За царской ягодой

               

       Удивительно студёный ручей. Такие встречаются только в горной тайге, в самой ее глухомани. Когда подходишь к нему, стремительно прыгающему по каменистым уступам, то еще издали ощущаешь холодное, колодезное дыхание. Вода при всей её первозданной чистоте и прозрачности кажется матово-темной, как червлёное серебро. Припадёшь к бегучему потоку, скрученному в бурав, в надежде утолить жажду, но больше единого глотка не сделаешь –  рот обжигает холоднющая водица.
       Вот от этого-то ручья, называемого Сидоркиным (должно быть, в память старинного охотника, когда-то промышлявшего здесь), и начинается крутое, порой чуть ли не вертикальное восхождение на вулканообразную гору Чокур, славную сплошными черничниками.
       До Чокура –  не ближний свет. Если, положим, от Красноярска, то надо более полусуток ехать поездом до Тубы или Курагино, потом автобусом – через Таскино – до райцентра Каратуза, потом другим автобусом или на попутках до Верхнего Кужебара – одного из самых южных селений Красноярского края, за которым сплошная тайга до Китая… А уж из этого села, если договоритесь с местными лодочниками, которые лихо шныряют на моторках по Амылу, зело порожистому и перекатистому, то они поднимут вас ещё километров на сто вверх по реке – и вы будете в аккурат у подножия Чокура.

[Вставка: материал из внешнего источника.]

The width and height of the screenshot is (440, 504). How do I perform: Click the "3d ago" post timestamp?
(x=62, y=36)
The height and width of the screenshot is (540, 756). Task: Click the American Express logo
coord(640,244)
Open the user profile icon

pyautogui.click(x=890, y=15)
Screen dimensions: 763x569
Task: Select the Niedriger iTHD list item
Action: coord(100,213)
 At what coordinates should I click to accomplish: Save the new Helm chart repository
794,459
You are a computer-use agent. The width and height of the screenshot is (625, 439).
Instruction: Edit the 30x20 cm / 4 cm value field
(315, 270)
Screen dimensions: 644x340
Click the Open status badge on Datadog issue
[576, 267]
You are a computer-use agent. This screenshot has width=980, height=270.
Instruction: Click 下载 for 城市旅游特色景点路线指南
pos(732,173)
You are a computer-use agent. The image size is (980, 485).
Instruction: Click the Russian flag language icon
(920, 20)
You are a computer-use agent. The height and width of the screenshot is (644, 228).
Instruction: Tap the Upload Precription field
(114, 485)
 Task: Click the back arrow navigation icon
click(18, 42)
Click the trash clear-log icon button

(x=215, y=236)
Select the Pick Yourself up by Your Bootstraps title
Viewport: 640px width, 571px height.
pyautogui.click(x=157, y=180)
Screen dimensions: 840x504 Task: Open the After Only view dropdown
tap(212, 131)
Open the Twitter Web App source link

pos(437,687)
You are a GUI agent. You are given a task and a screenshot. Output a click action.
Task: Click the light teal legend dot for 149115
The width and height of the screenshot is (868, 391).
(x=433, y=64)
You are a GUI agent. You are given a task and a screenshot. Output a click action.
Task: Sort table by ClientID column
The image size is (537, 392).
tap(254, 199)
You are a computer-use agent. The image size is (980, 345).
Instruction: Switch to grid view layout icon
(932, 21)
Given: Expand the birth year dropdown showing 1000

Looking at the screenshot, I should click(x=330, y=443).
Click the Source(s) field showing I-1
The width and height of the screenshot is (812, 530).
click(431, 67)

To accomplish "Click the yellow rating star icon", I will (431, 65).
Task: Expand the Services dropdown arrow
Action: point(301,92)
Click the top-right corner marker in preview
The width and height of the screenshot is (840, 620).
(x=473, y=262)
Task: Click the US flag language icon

       – Веселенькое предприятие, однако, – почешет затылок иной читатель. –
За семьсот вёрст киселя хлебать...
       Так-то оно так, зато Чокур вам гарантирует чернику – чудесную ягоду, которая здесь по-особому крупна, вкусна и ароматна, точно насквозь пропитана солнечным смольем. А уж красива так, что любой стол праздничным сделает. Недаром, при всех тяготах длинного пути, по субботним и воскресным дням собирается моторок у Чокура  тьма-тьмущая. И народ – со всех окрестных городов и весей.
      Вот мы, к примеру, трое идём, ещё полчаса назад незнакомых людей: Вася Русанов – белокурый подросток-девятиклассник из районного центра Каратуза, гостящий в Верхнем Кужебаре у деда с бабкой и «подброшенный по пути» на лодке соседом-пасечником до самого Чокура; Александр Васильевич – абаканский шофёр, катанувший к Амылу в ночь на субботу, и я – залётный (притом – буквально, на вертолёте с геологами) командировочник, который решил посвятить денёк восхождению на «местночтимый» округло-шатровый  холм, похожий на гору Фавор. Нас временно объединила не только общая цель – найти чернику, но и невольный страх перед хозяином тайги – медведем. Он, по слухам, частенько бывает на здешних горных тропах – не то из любви к славной ягоде, не то из жажды общения с двуногими паломниками. И хоть говорят, что летом-де медведь не трогает человека, но это скорее похоже на благостную сказку о добром Мишке. И, как ни рассуждай, втроем все же с ним встречаться "веселее", чем один на один.
       Самый бывалый черничник среди нас – Александр Васильевич. Он шастает  "передом".  Дышит тяжеленько. Ночевал на берегу под лодкой. И не в переносном, а в самом прямом смысле. Здесь многие так делают. Доплывают до Чокура к вечеру, опрокидывают лодку на косе или на берегу и спят под нею безо всяких спальных мешков, подстелив какой-нибудь обрывок кошмы или просто фуфайку.
       Александр Васильевич, по его словам, «ради спасения» от проклятых комаров и прочего гнуса принял с вечера горькой, да, похоже, «передозировал». Это видно и по одышке, и по мокрым пятнам на спине, проступающим  сквозь штормовку. Но он не сдается, не жалуется на здоровье, а ломит, чертыхаясь, сквозь кустарник и заросли трав неимоверной высоты и густоты. Мы с Васей едва поспеваем за ним. А отставать нам нельзя. Без поводыря мы, новички,  тотчас заплутаем  в этаких джунглях.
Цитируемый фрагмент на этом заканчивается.